Si Bainville s'est attardé à résoudre ces énigmes, c'est que de leur solutiuon dépendait en grande partie l'attitude que la France se devait d'adopter en face du sphinx germanique.
Son étude de l'Allemagne n'était pas pour lui un jeu de l'esprit. Elle était une préface nécessaire à sa politque allemande. Que l'histoire ait une vertu politique nul ne l'a jamais cru autant que lui. Le propre de sa pensée, ce fut de passser, avec une souplesse et une exactitude admirables, des connaissances historiques et psychologiques aux conséquences politiques qu'elles impliquent, ou plutôt, qu'elles devraient naturellement impliquer. S'il avait étudié, avec tant de précision et par le détail, "les créations de l'esprit allemand autant que les agitations de la vie publique dans le Reich", c'est, avant tout, parce qu'il lui importait de savoir comment on peut manier cette masse aux réactions bizarres mais néanmoins prévisibles, c'est, avant tout, parce qu'il s'était demandé, si, étant donné les constantes spirituelles et morales de la réalité germanique, la France pourrait encore, "selon les règles immuables de son ancienne politique, déterminer l'évolution allemande".....
.....Le trésor de Bainville était à la disposition de nos hommes d'Etat responsables. S'ils l'avaient consulté, ils auraient su que si, tous les quarante-quatre ans, le Reich se rue sur la France, la fatalité n'est pour rien dans ce désastre périodique, pas plus que l'inocuité du peuple allemand, durant trois siècles, n'a été le produit d'une sorte de miracle. Ils auraient compris que l'inquiétude d'aujourd'hui, tout comme la tranquillité d'autrefois, ne s'expliquent que par des raisons d'ordre politique.

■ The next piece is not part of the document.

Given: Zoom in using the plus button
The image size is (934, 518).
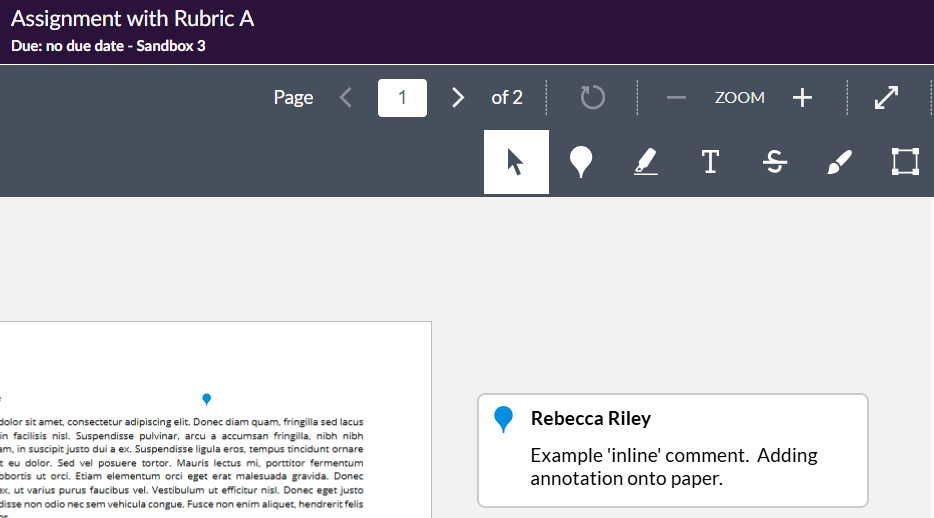Looking at the screenshot, I should click(x=802, y=97).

C'est sous les premiers Capétiens, en effet, que le problème de l'Est s'est posé à nous pour la première fois. Si, pendant longtemps, il fut résolu à notre avantage, c'est que la monarchie française n'a jamais cessé d'intervenir dans les affaires allemandes : dès le début, en nouant alliance avec l'Eglise de Rome, de sorte que Bouvines fut tout ensemble une victoire du pape et du roi de France; plus tard, en exploitant les tendances naturelles des races teutoniques à l'anarchie et au particularisme, et en empêchant ainsi, à nos frontières, la formation d'une grande nation; en allant jusqu'à favoriser outre-Rhin le régime parlementaire et les "libertés germaniques", afin d'éviter l'avènement d'une monarchie héréditaire qui eût accompli l'unité du pays.

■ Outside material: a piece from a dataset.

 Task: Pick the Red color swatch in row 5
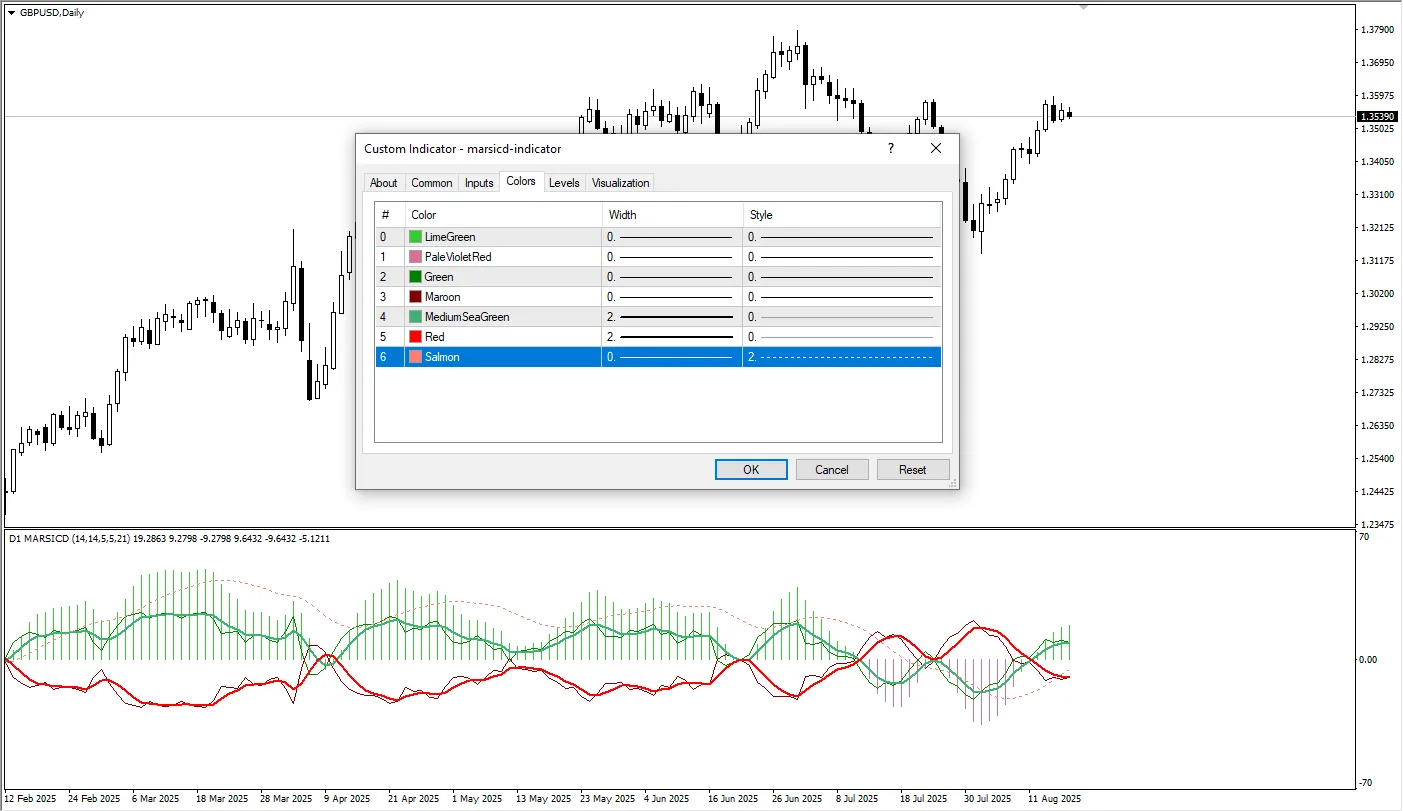click(x=415, y=337)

A écouter Bainville nos diplomates de 1918 auraient d'ailleurs appris autre chose de non moins utile, à savoir qu'un jour cette politique expérimentale cessa d'être pratiquée, que, de ce jour seulement, le peuple voisin a commencé à devenir dangereux pour nous et qu'après avoir, durant tant d'années, créé la faiblesse de l'Allemagne, la France s'est mise à créer sa force. Dès le dix-huitième siècle, en effet, c'est Mably qui a lancé le principe des nationalités où nos futurs désastres se trouvaient en germe. Puis, c'est la Révolution qui voulut revenir à la lutte contre la Maison d'Autriche et qui refusa de voir que le renversement des alliances avait été imposé par les circonstances nouvelles et par la connaissance véritable que nos rois avaient du milieu germanique.

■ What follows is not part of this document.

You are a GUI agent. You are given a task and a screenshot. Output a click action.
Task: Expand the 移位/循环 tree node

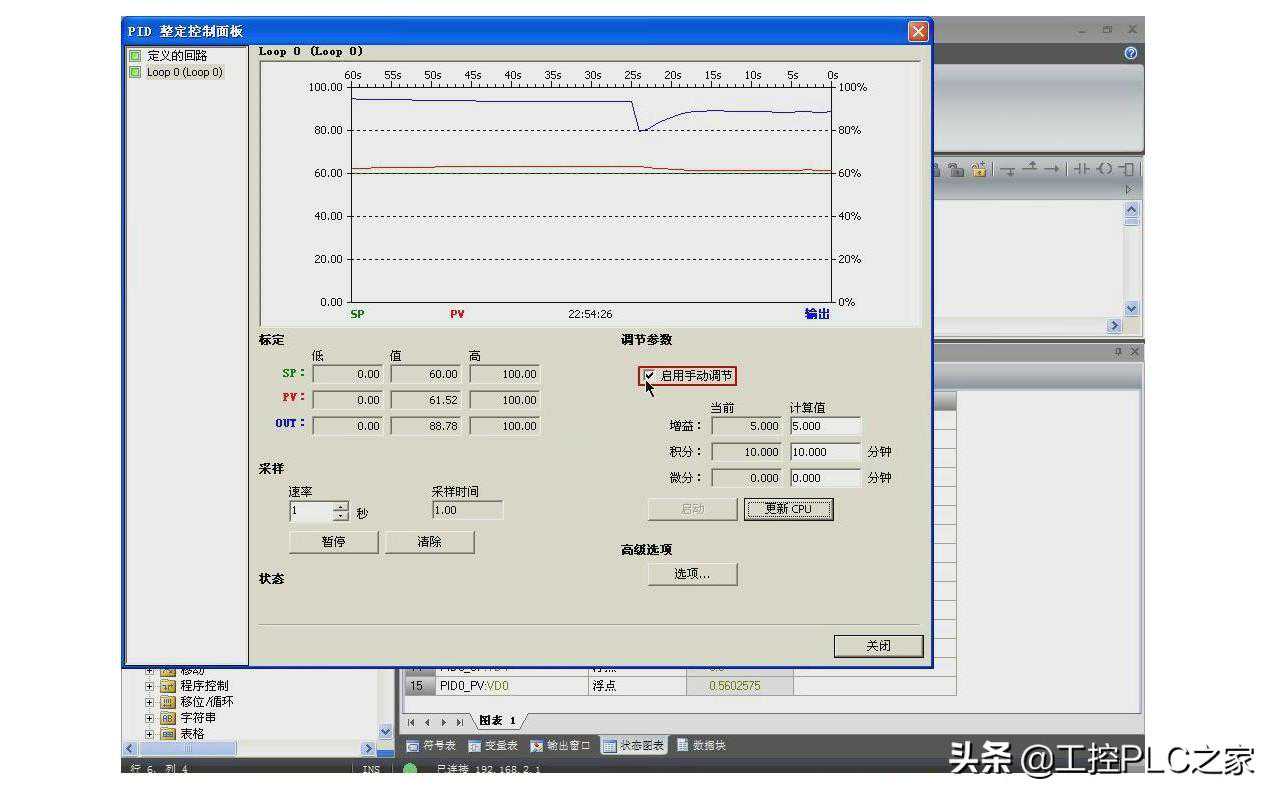150,702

Puis ce fut l'idéologie, la passion et le sentiment qui s'introduisirent dans le domaine politique. En définitive, ces ont les Français qui ont fourni au germanisme les doctrines qu'il ne possédait pas. C'est Rousseau qui a révélé à Herder que ce qu'il y a de précieux et de sacré chez tous les peuples, c'est l'âme de la race, et que, plus un peuple est jeune et neuf, meilleur il est ! Belles merveilles qui grisèrent tout aussitôt les têtes allemandes..."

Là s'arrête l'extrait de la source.